Pueblo speech
The Pueblo speech was an address in favor of the League of Nations, given by US President Woodrow Wilson on the afternoon of September 25, 1919. This was the last such address he gave due to ill health. It was held in Pueblo, Colorado.
Background
In the wake of the settlements agreed at the Paris Peace Conference President Wilson set about the task of convincing the United States Congress to ratify both the treaty and to approve American participation in Wilson's own invention, the League of Nations. This task was then considered impossible due to a majority of the Congress being Wilson's political enemies. Wilson embarked on a tour of the country to canvass support in favor of both treaty and League, until illness forced him to return home after the Pueblo speech. The United States never joined the League of Nations.
Speech
Wilson gave the speech in Pueblo, Colorado, on the afternoon of September 25. He had delivered another speech that morning in Denver.[1] That day, Wilson "could hardly see" because of a bad headache. He told Cary T. Grayson, his aide, that "this will have to be a short speech" shortly before delivering it. However, the delivery was lengthy.[2] Wilson gave his speech in front of the Pueblo Memorial Auditorium to a "good crowd".[3]

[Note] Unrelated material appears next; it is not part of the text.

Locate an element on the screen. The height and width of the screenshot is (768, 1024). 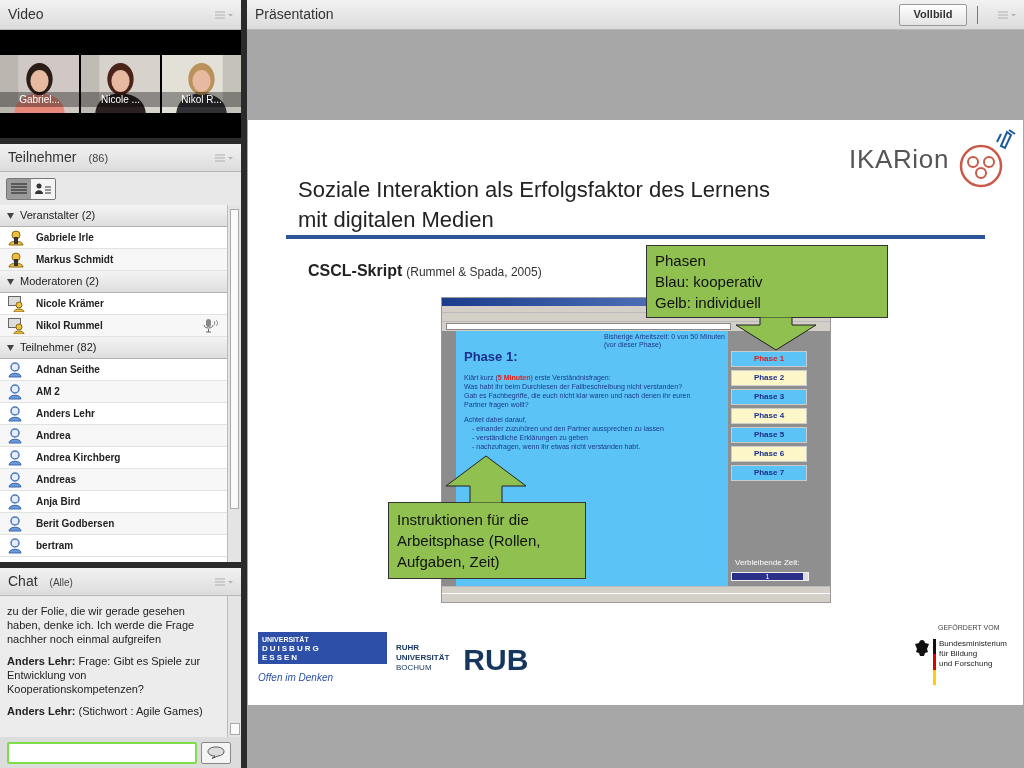
attendee-name: Andrea is located at coordinates (54, 436).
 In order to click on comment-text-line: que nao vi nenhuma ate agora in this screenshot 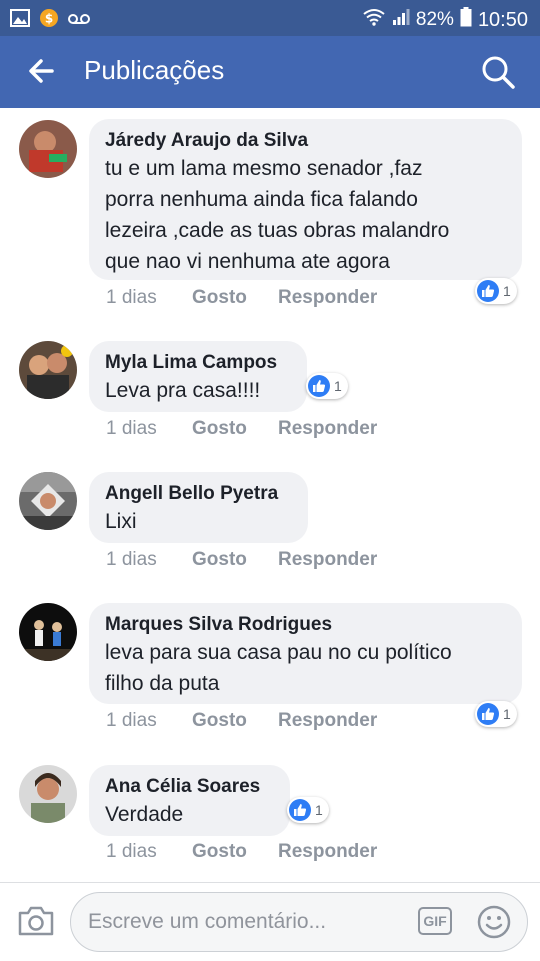, I will do `click(248, 262)`.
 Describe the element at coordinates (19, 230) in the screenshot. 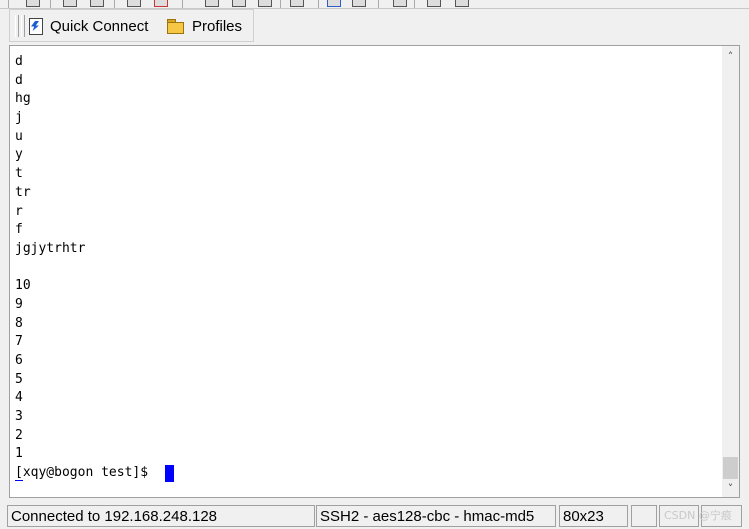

Wilson urged the audience to "sweep aside all this language of jealousy" and echoed Theodore Roosevelt by saying "we have got to adopt or reject it [the Covenant of the League of Nations]. There is no middle course." He warned the audience of how militarized America might become if it didn't join the League and ended by proclaiming that America has seen "the truth of justice and of liberty and peace. We have accepted that truth, and we are going to be led by it, and it is going to lead us, and, through us, the world out into pastures of quietness and peace such as the word has never dreamed of before."[2]
Legacy
Although Wilson was scheduled to speak at least five more times on the tour, after delivering his speech in Pueblo he was described as "very tired and suffering".[4] He collapsed at 10 p.m. that night[3] and remainder of the tour was cancelled upon his doctor's orders.[5] The Pueblo speech was the last speech Wilson delivered and the last time he publicly spoke to the American people. Historian John Milton Cooper notes that the speech represents "the closing lines of one of the greatest speaking careers in American history."[4] The United States never joined the League of Nations.[3]
Cooper considered the Pueblo speech to be "one of his best performances of this part of the tour." The politician Daniel Patrick Moynihan wrote that it was "as moving as anything in the language of the American presidency" and "[a] speech from the cross."[6]
References
- ^ Cooper 2001, p. 185.
- ^ a b Cooper 2001, pp. 186–187.
- ^ a b c London, Nell. "100 Years Ago, Woodrow Wilson Visited Pueblo and Rocky Ford. It Was The Last He Was Seen Before A Shadow Presidency Took Hold". Colorado Public Radio. Retrieved 2021-03-03.
- ^ a b Cooper 2001, pp. 187–188.
- ^ Stone 1970, p. 130.
- ^ Cooper 2001, p. 186.
Bibliography
- Cooper, John Milton (2001). Breaking the Heart of the World. Cambridge University Press. ISBN 978-0-521-80786-9.
- Stone, Ralph A. (1970). The irreconcilables; the fight against the League of Nations. University Press of Kentucky. ISBN 978-0-8131-1199-5.